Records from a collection
┄┄┄┄┄┄┄┄┄┄

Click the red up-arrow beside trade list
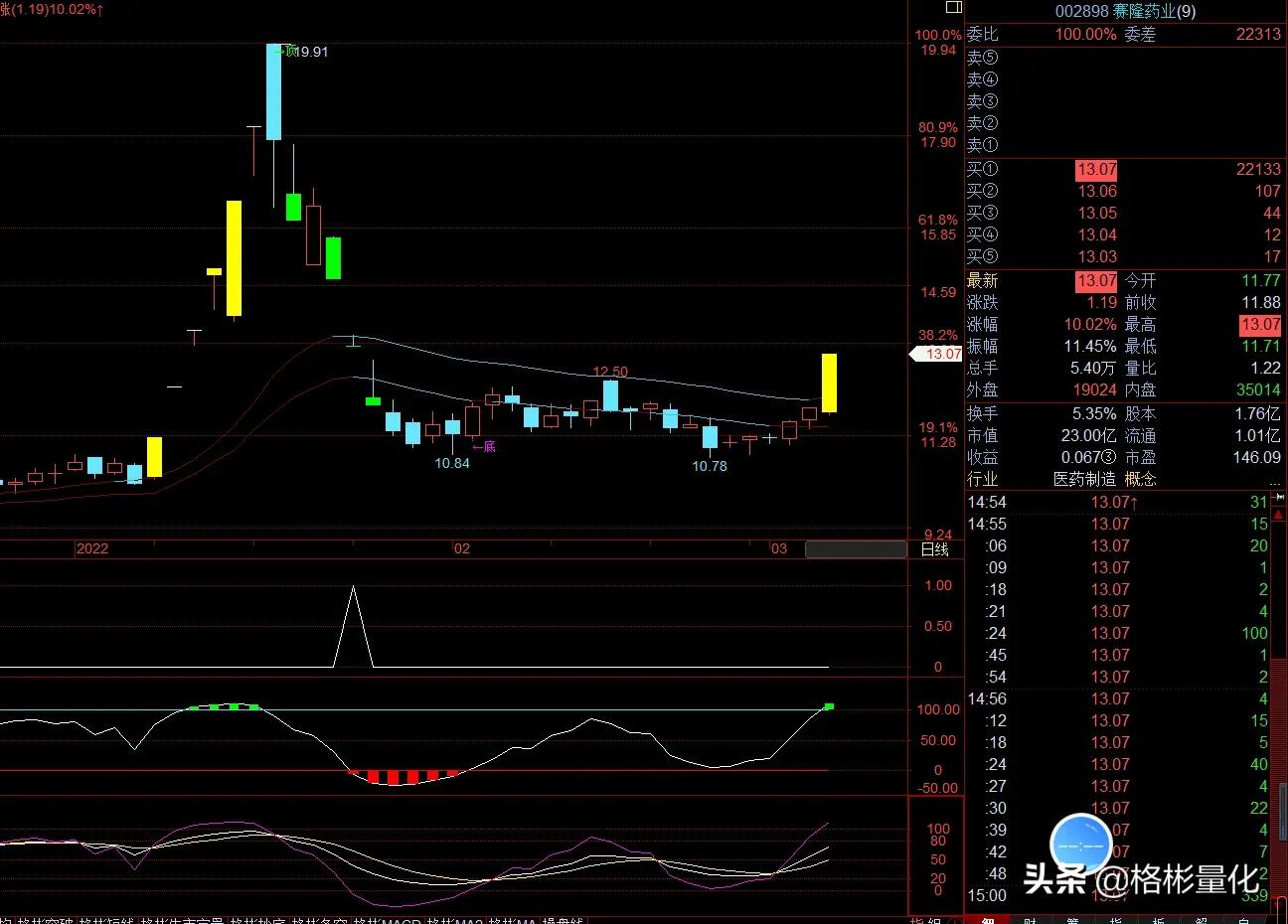Viewport: 1288px width, 924px height. click(x=1134, y=503)
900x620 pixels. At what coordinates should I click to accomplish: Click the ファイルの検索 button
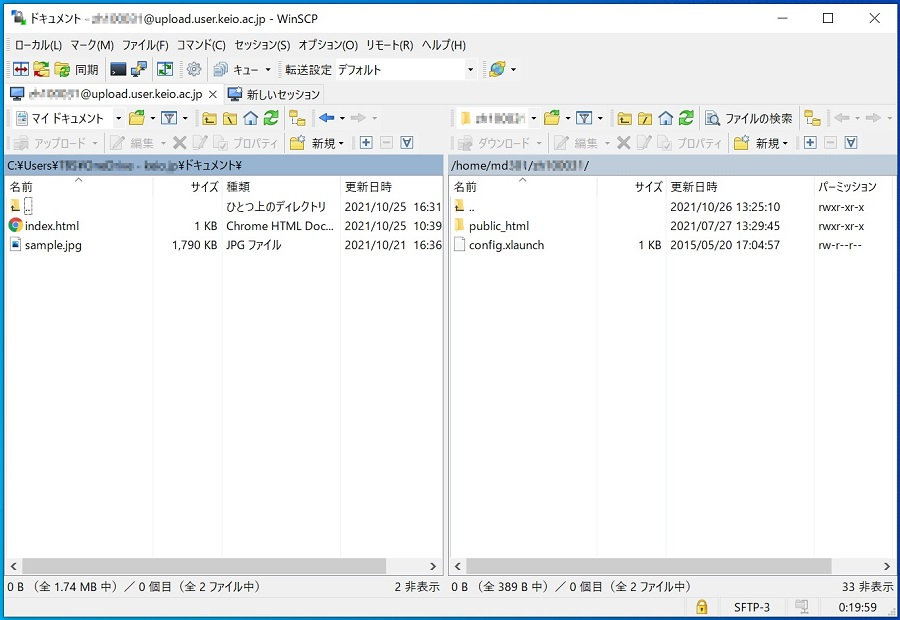click(x=749, y=118)
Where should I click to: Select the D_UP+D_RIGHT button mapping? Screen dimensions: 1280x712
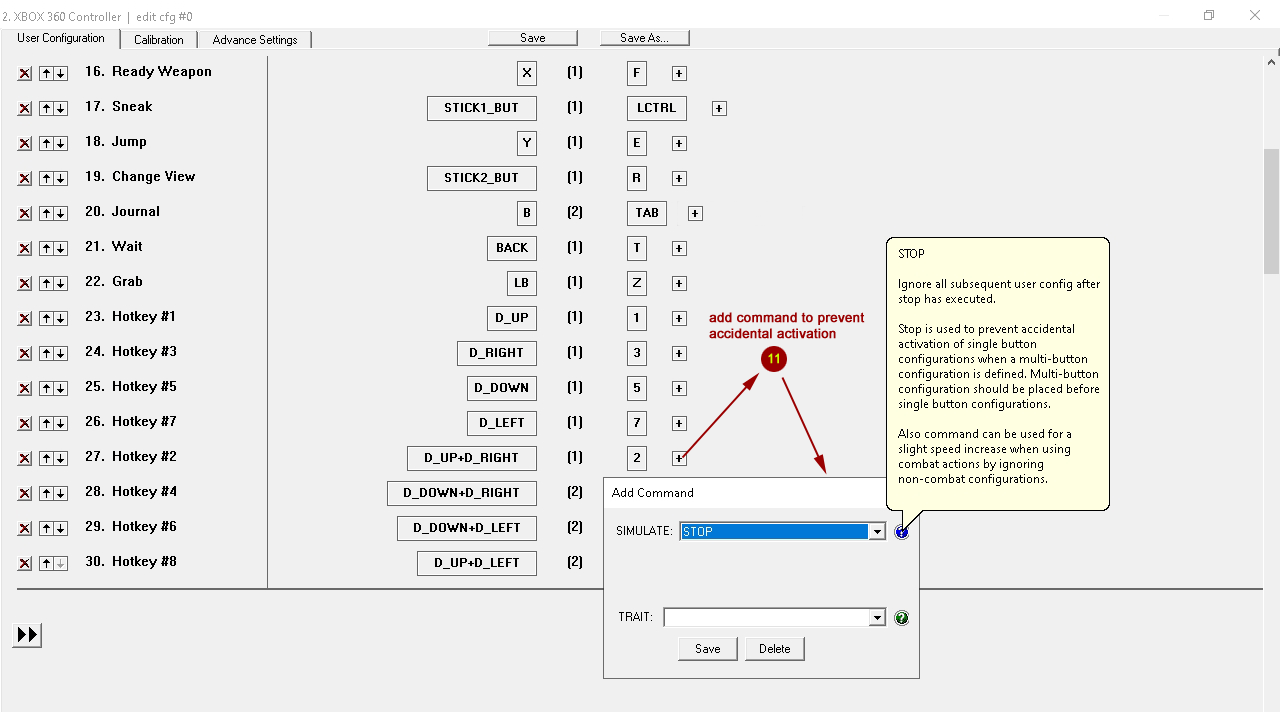[471, 458]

┄┄┄┄┄┄┄┄┄┄

*PROBLEM REQUIREMENTS:*
Rewrite the records from the line containing "Where should I" through the end of the records as a JSON list of strings, with one string per line and no blank lines. Omit the pictures.

*ANSWER:*
[
  "Where should I click to: Select the D_UP+D_RIGHT button mapping? Screen dimensions: 1280x712",
  "[471, 458]"
]